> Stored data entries
****************************************

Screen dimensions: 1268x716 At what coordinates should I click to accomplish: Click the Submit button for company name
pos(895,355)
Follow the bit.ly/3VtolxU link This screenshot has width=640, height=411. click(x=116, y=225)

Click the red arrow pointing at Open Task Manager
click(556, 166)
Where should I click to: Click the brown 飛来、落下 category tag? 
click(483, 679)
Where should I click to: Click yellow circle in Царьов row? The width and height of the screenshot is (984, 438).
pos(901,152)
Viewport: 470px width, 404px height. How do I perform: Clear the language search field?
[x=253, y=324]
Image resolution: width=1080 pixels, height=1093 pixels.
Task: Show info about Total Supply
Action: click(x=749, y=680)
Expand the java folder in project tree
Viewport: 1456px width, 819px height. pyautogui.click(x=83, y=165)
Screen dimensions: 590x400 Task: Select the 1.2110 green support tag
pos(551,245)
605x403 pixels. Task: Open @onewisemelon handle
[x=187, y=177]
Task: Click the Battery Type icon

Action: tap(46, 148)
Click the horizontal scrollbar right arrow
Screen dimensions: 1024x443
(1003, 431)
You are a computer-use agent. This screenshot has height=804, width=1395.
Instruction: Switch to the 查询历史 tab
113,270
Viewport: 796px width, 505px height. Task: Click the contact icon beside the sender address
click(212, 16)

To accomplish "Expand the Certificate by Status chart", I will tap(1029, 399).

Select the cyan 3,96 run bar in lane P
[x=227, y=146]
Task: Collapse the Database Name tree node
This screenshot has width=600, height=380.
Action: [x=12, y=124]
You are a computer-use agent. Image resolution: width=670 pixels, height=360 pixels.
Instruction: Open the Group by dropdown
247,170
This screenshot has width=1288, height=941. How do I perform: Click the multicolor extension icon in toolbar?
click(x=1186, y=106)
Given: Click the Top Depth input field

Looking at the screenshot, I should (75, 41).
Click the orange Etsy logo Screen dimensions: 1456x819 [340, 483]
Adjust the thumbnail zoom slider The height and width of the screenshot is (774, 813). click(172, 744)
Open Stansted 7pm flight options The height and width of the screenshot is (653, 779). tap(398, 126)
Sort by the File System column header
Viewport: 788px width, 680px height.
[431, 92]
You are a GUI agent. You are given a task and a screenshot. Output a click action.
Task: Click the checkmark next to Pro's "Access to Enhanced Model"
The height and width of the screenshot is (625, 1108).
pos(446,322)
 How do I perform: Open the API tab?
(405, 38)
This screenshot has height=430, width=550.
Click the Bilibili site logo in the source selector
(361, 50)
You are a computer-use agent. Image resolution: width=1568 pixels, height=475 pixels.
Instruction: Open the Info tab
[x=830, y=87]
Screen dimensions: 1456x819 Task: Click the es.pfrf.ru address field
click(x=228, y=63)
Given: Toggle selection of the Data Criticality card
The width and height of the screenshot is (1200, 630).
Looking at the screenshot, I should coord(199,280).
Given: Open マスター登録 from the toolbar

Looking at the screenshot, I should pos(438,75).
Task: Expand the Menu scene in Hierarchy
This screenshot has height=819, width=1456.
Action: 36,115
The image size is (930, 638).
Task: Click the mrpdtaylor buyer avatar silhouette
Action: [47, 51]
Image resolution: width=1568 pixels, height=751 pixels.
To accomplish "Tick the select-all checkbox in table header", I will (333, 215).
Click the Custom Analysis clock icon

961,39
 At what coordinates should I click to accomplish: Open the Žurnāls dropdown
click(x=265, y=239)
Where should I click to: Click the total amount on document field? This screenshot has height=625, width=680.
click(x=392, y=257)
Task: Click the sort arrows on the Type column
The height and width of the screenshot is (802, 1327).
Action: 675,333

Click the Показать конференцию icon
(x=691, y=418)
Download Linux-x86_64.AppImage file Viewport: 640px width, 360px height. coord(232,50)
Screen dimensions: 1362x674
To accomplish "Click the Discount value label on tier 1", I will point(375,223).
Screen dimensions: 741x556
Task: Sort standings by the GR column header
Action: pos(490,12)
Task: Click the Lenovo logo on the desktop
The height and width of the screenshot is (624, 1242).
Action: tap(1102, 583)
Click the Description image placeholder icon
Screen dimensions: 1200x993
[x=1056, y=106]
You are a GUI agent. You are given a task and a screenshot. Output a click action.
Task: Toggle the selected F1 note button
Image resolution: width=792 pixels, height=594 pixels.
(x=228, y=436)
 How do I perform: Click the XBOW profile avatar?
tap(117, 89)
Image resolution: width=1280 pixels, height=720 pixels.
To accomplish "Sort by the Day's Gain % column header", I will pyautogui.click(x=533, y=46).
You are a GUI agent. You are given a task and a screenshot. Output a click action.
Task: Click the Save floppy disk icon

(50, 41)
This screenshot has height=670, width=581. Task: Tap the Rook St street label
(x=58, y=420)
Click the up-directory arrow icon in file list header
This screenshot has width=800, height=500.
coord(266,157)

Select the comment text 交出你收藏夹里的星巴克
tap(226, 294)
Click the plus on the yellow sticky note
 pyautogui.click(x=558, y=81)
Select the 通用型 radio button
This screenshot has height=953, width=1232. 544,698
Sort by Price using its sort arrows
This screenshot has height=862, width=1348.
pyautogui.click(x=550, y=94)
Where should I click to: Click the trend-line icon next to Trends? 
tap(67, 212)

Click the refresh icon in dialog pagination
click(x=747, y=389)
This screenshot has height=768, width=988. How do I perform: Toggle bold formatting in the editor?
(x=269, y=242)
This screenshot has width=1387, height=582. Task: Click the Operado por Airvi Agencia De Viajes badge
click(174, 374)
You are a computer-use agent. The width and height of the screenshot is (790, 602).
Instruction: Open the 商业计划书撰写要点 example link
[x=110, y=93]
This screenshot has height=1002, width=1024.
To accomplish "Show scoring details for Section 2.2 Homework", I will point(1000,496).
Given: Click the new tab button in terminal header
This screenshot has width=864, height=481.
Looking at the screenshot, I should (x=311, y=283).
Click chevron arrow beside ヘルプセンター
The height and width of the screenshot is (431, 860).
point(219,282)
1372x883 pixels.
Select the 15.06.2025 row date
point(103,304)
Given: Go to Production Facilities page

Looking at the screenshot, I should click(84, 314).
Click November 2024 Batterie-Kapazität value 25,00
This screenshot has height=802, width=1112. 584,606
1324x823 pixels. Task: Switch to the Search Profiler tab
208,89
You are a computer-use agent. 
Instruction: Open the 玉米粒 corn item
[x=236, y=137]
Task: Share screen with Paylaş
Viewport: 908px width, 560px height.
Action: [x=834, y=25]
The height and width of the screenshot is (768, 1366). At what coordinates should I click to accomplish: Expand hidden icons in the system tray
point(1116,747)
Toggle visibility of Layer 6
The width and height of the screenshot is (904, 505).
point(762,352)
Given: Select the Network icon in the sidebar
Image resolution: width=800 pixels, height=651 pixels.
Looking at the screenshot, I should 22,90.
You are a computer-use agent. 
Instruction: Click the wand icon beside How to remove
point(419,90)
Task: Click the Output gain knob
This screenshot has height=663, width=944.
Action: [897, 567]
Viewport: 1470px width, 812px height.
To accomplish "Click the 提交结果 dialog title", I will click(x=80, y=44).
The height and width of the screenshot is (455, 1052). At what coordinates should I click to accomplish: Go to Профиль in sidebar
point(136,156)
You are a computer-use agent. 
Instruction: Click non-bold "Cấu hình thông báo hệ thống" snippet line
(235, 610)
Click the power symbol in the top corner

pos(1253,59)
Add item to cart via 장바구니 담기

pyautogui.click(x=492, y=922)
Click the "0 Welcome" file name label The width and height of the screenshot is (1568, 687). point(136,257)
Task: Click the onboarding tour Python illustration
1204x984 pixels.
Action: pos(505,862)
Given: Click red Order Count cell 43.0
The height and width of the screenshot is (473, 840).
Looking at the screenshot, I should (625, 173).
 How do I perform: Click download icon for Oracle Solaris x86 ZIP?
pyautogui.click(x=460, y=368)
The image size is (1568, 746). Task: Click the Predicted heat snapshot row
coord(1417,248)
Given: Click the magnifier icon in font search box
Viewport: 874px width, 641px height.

****************************************

Look above for the line with "Click the power symbol in the top corner" and the line with "Task: Click the onboarding"; transcribe both and all lines in between, exactly, and nothing else.

> Written response
Click the power symbol in the top corner

pos(1253,59)
Add item to cart via 장바구니 담기

pyautogui.click(x=492, y=922)
Click the "0 Welcome" file name label The width and height of the screenshot is (1568, 687). point(136,257)
Task: Click the onboarding tour Python illustration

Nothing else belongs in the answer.